**Material**
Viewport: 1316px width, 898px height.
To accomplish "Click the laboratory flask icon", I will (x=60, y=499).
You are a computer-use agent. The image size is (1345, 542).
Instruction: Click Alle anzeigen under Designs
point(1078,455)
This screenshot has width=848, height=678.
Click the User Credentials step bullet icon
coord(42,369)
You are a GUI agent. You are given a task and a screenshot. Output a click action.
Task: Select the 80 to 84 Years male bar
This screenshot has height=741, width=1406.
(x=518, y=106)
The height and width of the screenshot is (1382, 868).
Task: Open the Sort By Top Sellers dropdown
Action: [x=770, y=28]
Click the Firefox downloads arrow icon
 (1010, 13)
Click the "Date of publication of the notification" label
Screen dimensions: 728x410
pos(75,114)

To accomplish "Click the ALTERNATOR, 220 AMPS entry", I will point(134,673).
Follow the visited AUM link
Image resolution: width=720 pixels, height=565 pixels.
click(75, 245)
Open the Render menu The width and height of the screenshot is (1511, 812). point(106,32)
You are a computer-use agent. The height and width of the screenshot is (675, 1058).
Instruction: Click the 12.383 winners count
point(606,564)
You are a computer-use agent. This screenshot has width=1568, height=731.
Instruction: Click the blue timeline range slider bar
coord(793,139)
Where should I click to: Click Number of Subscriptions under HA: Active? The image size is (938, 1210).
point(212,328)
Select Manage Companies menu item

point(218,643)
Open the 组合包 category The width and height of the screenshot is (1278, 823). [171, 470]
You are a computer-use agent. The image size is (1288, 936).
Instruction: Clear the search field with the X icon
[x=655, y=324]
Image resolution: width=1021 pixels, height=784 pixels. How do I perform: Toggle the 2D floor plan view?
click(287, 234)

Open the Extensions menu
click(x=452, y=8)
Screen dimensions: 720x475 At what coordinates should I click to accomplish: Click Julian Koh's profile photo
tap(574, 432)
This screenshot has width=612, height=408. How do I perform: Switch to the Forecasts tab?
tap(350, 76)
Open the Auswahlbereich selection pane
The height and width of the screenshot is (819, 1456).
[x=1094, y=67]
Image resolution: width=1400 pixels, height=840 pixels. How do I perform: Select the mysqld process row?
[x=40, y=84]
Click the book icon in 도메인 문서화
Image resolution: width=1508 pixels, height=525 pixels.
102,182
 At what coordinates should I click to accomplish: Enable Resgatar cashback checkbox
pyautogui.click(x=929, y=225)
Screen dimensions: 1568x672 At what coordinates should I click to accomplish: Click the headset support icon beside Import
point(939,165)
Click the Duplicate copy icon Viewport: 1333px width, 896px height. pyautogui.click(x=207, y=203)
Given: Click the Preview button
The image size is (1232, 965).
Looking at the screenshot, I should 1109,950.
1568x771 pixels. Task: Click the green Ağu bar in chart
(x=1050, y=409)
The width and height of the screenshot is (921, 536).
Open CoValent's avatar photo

**Given task**
Can you return the lines above exactly as they appear, from the line containing "Open the Extensions menu" through the last line?

**Task response**
Open the Extensions menu
click(x=452, y=8)
Screen dimensions: 720x475 At what coordinates should I click to accomplish: Click Julian Koh's profile photo
tap(574, 432)
This screenshot has width=612, height=408. How do I perform: Switch to the Forecasts tab?
tap(350, 76)
Open the Auswahlbereich selection pane
The height and width of the screenshot is (819, 1456).
[x=1094, y=67]
Image resolution: width=1400 pixels, height=840 pixels. How do I perform: Select the mysqld process row?
[x=40, y=84]
Click the book icon in 도메인 문서화
Image resolution: width=1508 pixels, height=525 pixels.
102,182
 At what coordinates should I click to accomplish: Enable Resgatar cashback checkbox
pyautogui.click(x=929, y=225)
Screen dimensions: 1568x672 At what coordinates should I click to accomplish: Click the headset support icon beside Import
point(939,165)
Click the Duplicate copy icon Viewport: 1333px width, 896px height. pyautogui.click(x=207, y=203)
Given: Click the Preview button
The image size is (1232, 965).
Looking at the screenshot, I should 1109,950.
1568x771 pixels. Task: Click the green Ağu bar in chart
(x=1050, y=409)
The width and height of the screenshot is (921, 536).
Open CoValent's avatar photo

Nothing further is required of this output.